Ahad 17 Sep 2017 17:51 WIB

Pemerintah Perlu Tingkatkan Kapasitas Infrastruktur Gas

Rep: Intan Pratiwi/ Red: Andri Saubani
[ilustrasi] Pengunjung menghadiri pameran teknologi infrastruktur gas alam di Jakarta, Selasa (22/3).
Foto: Republika/ Tahta Aidilla
[ilustrasi] Pengunjung menghadiri pameran teknologi infrastruktur gas alam di Jakarta, Selasa (22/3).

REPUBLIKA.CO.ID, JAKARTA -- Salah satu alasan mengapa Indonesia membuka kerja sama dengan Singapura dalam tata kelola gas adalah masih kurangnya infrastuktur gas dalam negeri. Tiga infrastuktur gas mulai dari regasifikasi, tempat penyimpanan dan pipa penyaluran hanya ada di wilayah timur Indonesia.

Hal ini dinilai menjadi poin evaluasi terhadap pemerintah sehingga kedepan pemerintah harus bisa meningkatkan kapasitas infrastruktur gas. Pengamat Energi, Reforminer, Pri Agung Rakhmanto menilai pemerintah bisa melakukan penambahan infrastruktur gas di dalam negeri dengan menggandeng BUMN dan perusahaan energi domestik. Ia melihat, hal ini lebih penting ketimbang harus bekerjasama dengan Singapura yang hanya menjadi penyalur.

"Kalau tidak ada jaminan bahwa Singapura bisa memberi harga lebih murah, kenapa harus bersama singapura kerja samanya. Kalau memang alasan untuk menekan harga, maka mestinya pemerintah juga perlu membenahi infrastuktur gas yang selama ini membuat harga gas yang diterima konsumen gas lebih murah," ujar Pri Agung saat dihubungi Republika, Ahad (17/9).

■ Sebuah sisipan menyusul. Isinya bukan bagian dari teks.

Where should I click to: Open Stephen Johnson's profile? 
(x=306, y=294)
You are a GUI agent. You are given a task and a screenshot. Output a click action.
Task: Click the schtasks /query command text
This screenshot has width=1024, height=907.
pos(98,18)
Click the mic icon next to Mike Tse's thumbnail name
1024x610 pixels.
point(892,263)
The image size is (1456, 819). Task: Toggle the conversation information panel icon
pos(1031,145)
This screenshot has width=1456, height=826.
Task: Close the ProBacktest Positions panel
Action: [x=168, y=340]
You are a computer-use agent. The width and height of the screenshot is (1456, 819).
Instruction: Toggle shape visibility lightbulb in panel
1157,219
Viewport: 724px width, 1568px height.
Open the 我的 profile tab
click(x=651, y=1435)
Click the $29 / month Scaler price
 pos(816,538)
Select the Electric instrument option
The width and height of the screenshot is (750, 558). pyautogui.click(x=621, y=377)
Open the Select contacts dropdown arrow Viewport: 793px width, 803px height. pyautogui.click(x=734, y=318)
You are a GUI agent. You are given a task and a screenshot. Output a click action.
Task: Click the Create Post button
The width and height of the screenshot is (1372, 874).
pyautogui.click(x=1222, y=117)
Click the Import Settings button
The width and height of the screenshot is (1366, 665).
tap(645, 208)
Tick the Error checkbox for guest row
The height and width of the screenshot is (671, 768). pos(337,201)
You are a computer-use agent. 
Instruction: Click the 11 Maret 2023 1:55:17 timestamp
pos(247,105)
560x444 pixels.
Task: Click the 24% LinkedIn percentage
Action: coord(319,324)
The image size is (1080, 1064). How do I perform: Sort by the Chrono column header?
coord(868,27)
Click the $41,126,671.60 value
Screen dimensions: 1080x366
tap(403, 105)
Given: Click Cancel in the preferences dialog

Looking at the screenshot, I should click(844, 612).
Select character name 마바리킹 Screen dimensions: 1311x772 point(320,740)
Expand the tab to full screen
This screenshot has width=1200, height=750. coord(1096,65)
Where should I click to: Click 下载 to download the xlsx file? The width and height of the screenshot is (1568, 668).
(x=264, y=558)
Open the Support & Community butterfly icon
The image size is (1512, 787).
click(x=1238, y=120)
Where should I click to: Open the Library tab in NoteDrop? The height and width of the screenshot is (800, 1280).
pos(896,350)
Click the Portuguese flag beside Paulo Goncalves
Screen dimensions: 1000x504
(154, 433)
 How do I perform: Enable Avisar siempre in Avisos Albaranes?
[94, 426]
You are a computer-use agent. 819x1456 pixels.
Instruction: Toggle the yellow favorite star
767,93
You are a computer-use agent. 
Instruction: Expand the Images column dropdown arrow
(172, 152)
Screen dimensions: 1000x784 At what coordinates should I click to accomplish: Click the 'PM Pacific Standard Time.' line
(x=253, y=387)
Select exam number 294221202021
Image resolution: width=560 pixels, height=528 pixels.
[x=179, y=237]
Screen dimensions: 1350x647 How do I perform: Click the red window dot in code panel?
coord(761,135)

Pri Agung mengatakan, Singapura sendiri tidak mempunyai produksi gas, mereka hanya memiliki fasilitas yang memadai sehingga bisa menyuplai kebutuhan gas di wilayah barat Indonesia. Bahkan LNG yang digunakan oleh Singapura juga kemungkinan berasal dari LNG dalam negeri Indonesia.

"Harga landed price masih 6 sampai 7 dolar per mmbtu, belum biaya regasifikasi. Maka kenapa kita tidak lebih baik yang membangun infrastruktur itu. Hal ini tentu akan memberikan efek perekonomian yang lebih besar dibandingkan jika yang melakukan pihak Singapura dan dibangun atau menggunakan infrastruktur milik mereka," ujar Pri Agung.

Sebelumnya, Menteri Koordinator Bidang Maritim, Luhut Binsar Pandjaitan sempat mengusulkan membuka kerja sama dengan Singapura untuk pembangunan infrastruktur gas dan distribusi gas yang lebih murah. Kebijakan ini diambil Luhut, sebab menurutnya, harga gas di Sumatra dan Kalimantan masih mahal dibandingkan di wilayah timur Indonesia.

Luhut menjelaskan, pilihan distribusi LNG dari dua perusahaan Singapura tersebut karena lokasinya yang lebih dekat dengan terminal regasifikasi. Alhasil, harga LNG yang didistribusi diprediksi dapat menjadi lebih murah.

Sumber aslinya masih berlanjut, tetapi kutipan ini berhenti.